*EXERCISE TEXT*:
•••••

= Kepler de Souza Oliveira =

Brazilian astrophysicist

Kepler de Souza Oliveira Filho (born 16 February 1956), also known as S. O. Kepler, is a Brazilian astronomer primarily known for his work on white dwarfs, variable stars, and magnetars. A member of the Brazilian Academy of Sciences, he is currently a professor at Universidade Federal do Rio Grande do Sul (UFRGS).

==Biography==
Born in Salvador, Bahia, Brazil, Kepler obtained his Ph.D. from the University of Texas at Austin in 1984. In January 2006, Oliveira and researchers at the University of Texas identified a pulsating white dwarf star, G117-B15A, as the most stable known optical clock, more stable than an atomic clock. The team's findings were published in The Astrophysical Journal.

He was president of the Sociedade Brasileira de Astronomia from 2002 to 2004, and is its current vice-president (2014–2016). He served on the SOAR and Gemini Board for the Association of Universities for Research in Astronomy, which is responsible for managing the Gemini Observatory. Together with Antonio Nemmer Kanaan Neto and other researchers, he is the co-discoverer of BPM37093, the "Diamond Star", a crystallized carbon-oxygen core pulsating white dwarf. With Detlev Koester and Gustavo Ourique, he discovered SDSSJ1240+6710, an oxygen white dwarf, "Dox".

Together with Maria de Fátima Oliveira Saraiva, he is the author of the book and site Astronomia e Astrofísica.

•••••

*EXCERPTED RECORDS*:
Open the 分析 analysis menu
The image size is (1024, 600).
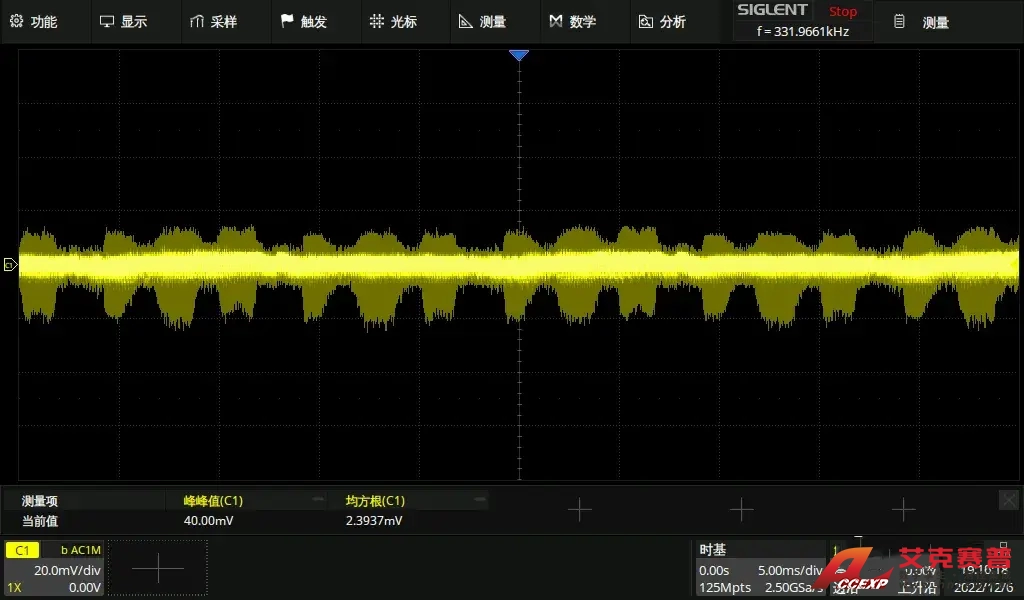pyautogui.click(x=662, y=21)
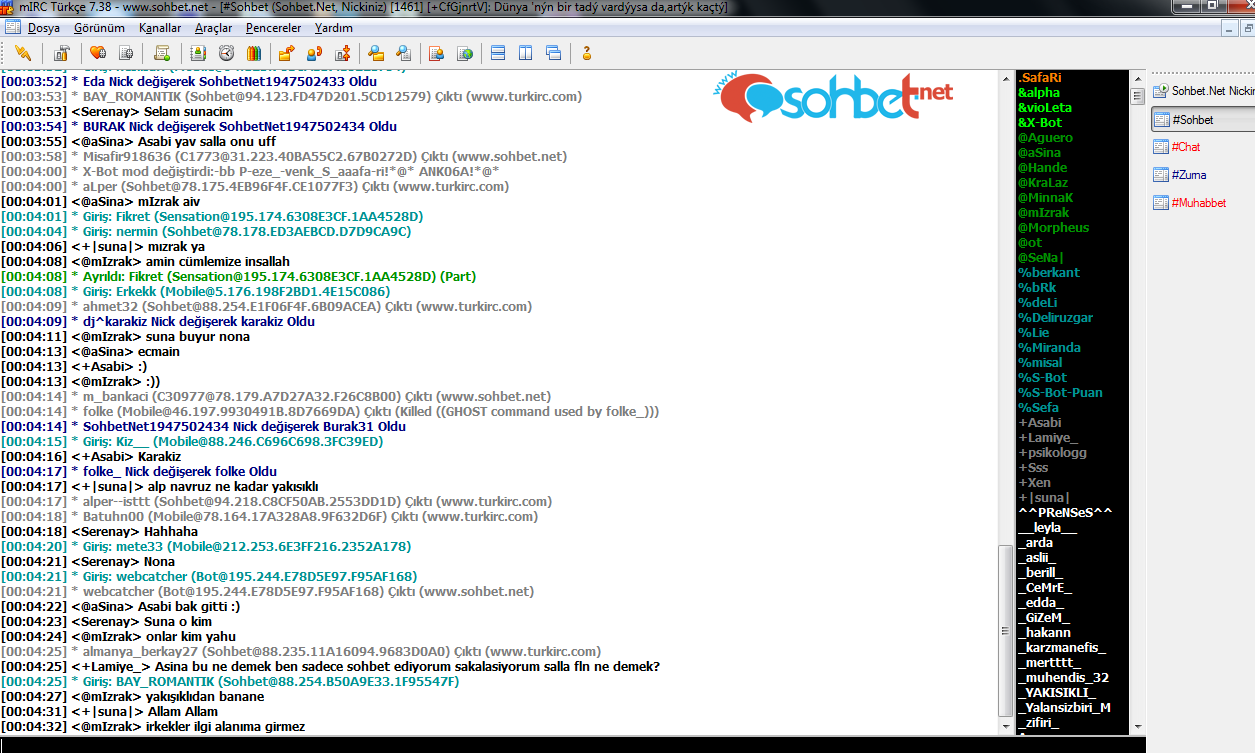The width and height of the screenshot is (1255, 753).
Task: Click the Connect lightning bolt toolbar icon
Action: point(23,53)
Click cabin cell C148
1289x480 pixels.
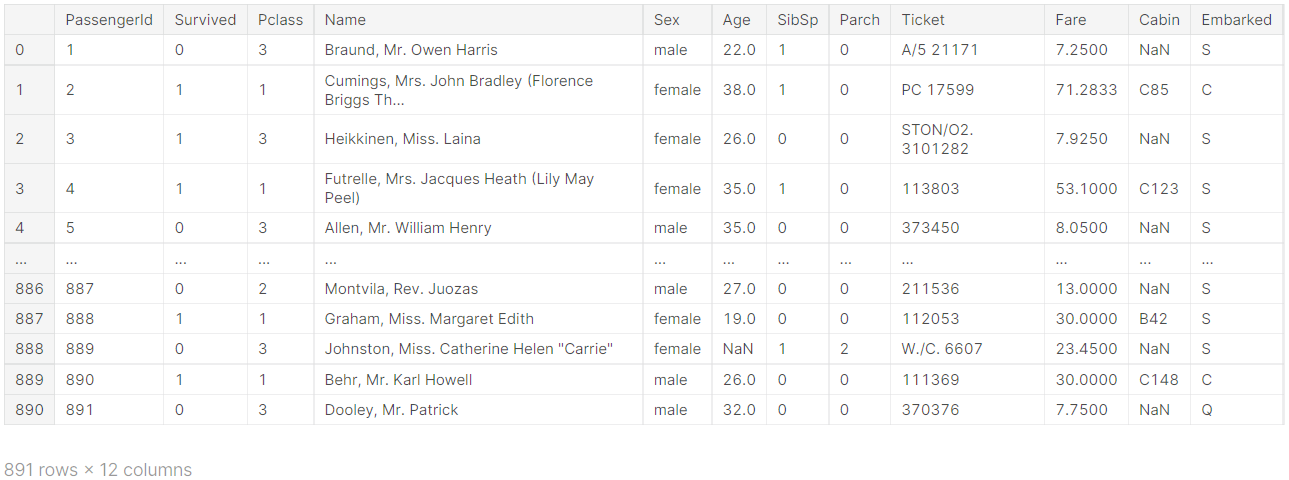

•••••

Rewrite the passage on Kepler de Souza Oliveira from "Kepler de Souza Oliveira Filho" up to and including "do Sul (UFRGS).", replacing "astronomer" with "astrophysicist".

Kepler de Souza Oliveira Filho (born 16 February 1956), also known as S. O. Kepler, is a Brazilian astrophysicist primarily known for his work on white dwarfs, variable stars, and magnetars. A member of the Brazilian Academy of Sciences, he is currently a professor at Universidade Federal do Rio Grande do Sul (UFRGS).